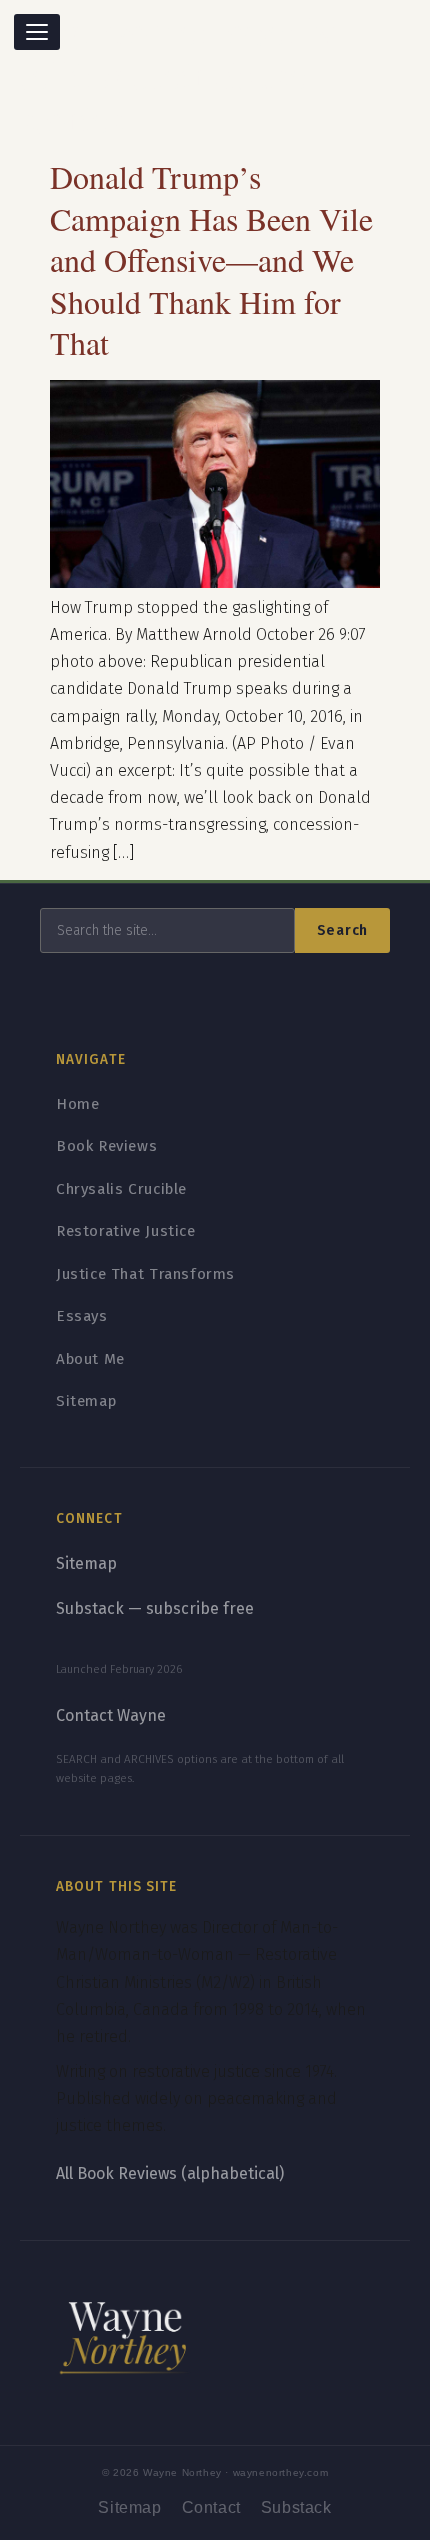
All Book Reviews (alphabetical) (170, 2173)
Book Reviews (106, 1146)
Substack (296, 2507)
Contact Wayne (111, 1715)
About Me (90, 1359)
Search (342, 930)
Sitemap (86, 1401)
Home (77, 1104)
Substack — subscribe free (155, 1608)
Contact (211, 2507)
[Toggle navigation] (37, 32)
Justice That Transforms (145, 1274)
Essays (82, 1316)
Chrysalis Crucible (121, 1189)
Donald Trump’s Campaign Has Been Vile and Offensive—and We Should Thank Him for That (211, 259)
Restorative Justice (126, 1231)
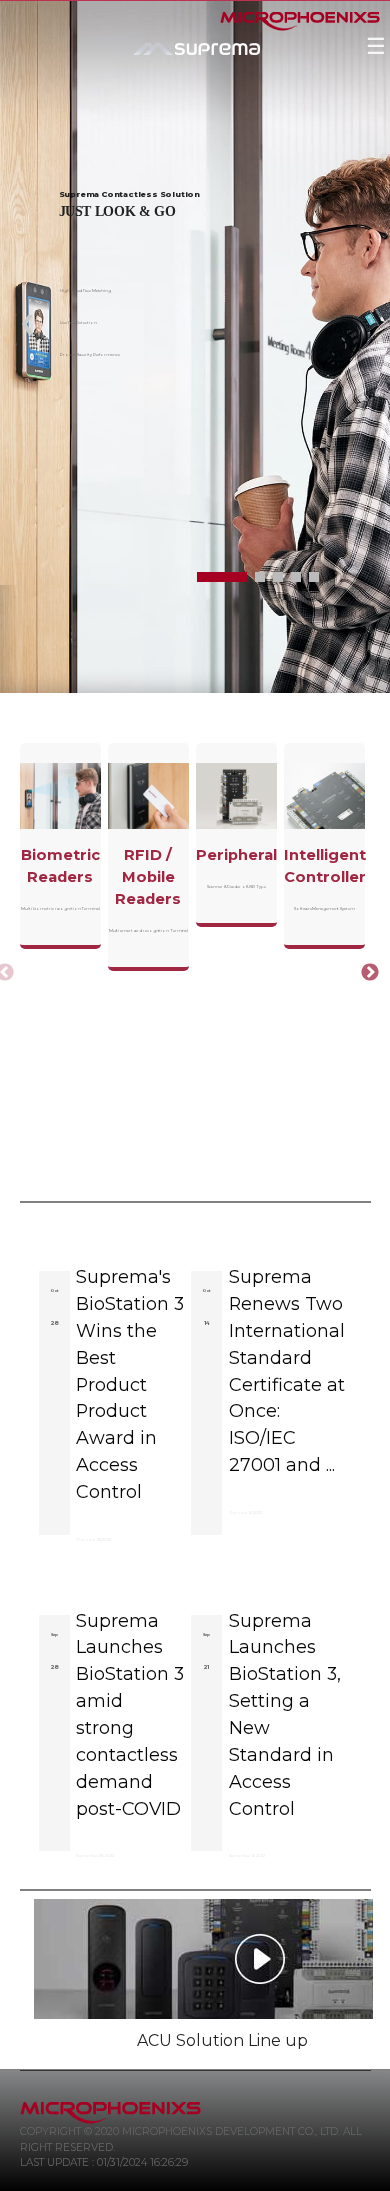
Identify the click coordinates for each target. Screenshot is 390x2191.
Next (365, 968)
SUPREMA (180, 71)
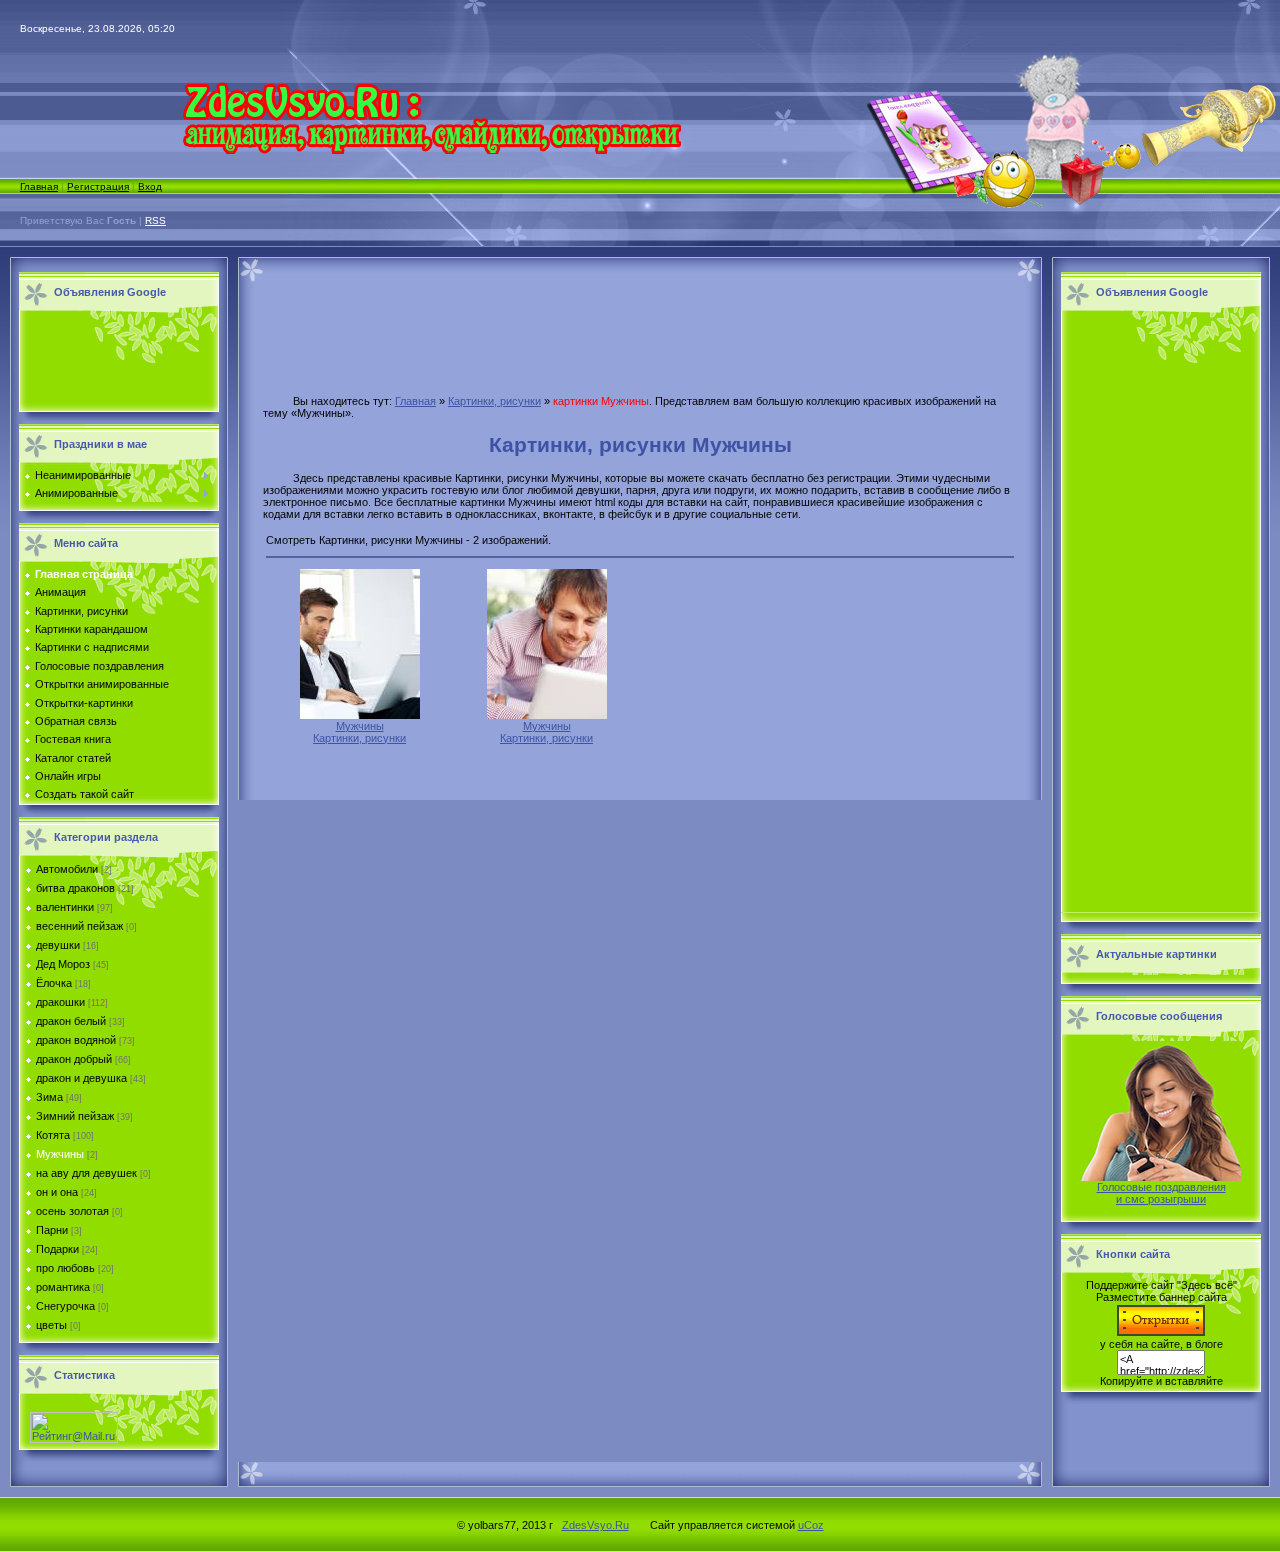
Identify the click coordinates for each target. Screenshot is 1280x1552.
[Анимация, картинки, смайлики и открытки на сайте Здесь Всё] (431, 150)
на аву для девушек (86, 1173)
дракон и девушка (81, 1078)
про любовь (65, 1268)
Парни (52, 1230)
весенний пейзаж (79, 926)
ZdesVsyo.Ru (595, 1525)
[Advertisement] (114, 362)
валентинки (65, 907)
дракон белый (71, 1021)
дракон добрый (74, 1059)
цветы (51, 1325)
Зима (49, 1097)
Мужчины (60, 1154)
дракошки (60, 1002)
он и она (57, 1192)
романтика (63, 1287)
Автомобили (67, 869)
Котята (53, 1135)
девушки (58, 945)
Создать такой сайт (84, 794)
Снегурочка (65, 1306)
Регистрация (98, 186)
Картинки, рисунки (494, 401)
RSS (155, 220)
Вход (150, 186)
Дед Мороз (63, 964)
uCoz (811, 1525)
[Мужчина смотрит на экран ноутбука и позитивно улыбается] (547, 715)
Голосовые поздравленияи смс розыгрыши (1161, 1193)
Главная (39, 186)
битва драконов (75, 888)
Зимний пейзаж (75, 1116)
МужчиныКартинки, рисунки (359, 732)
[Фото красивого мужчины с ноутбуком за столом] (360, 715)
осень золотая (72, 1211)
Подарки (57, 1249)
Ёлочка (54, 983)
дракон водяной (76, 1040)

--- --- ---

**The task**. In the data above, how many lines contain the word "Reviews"? Write the number only.

**Expected output**. 2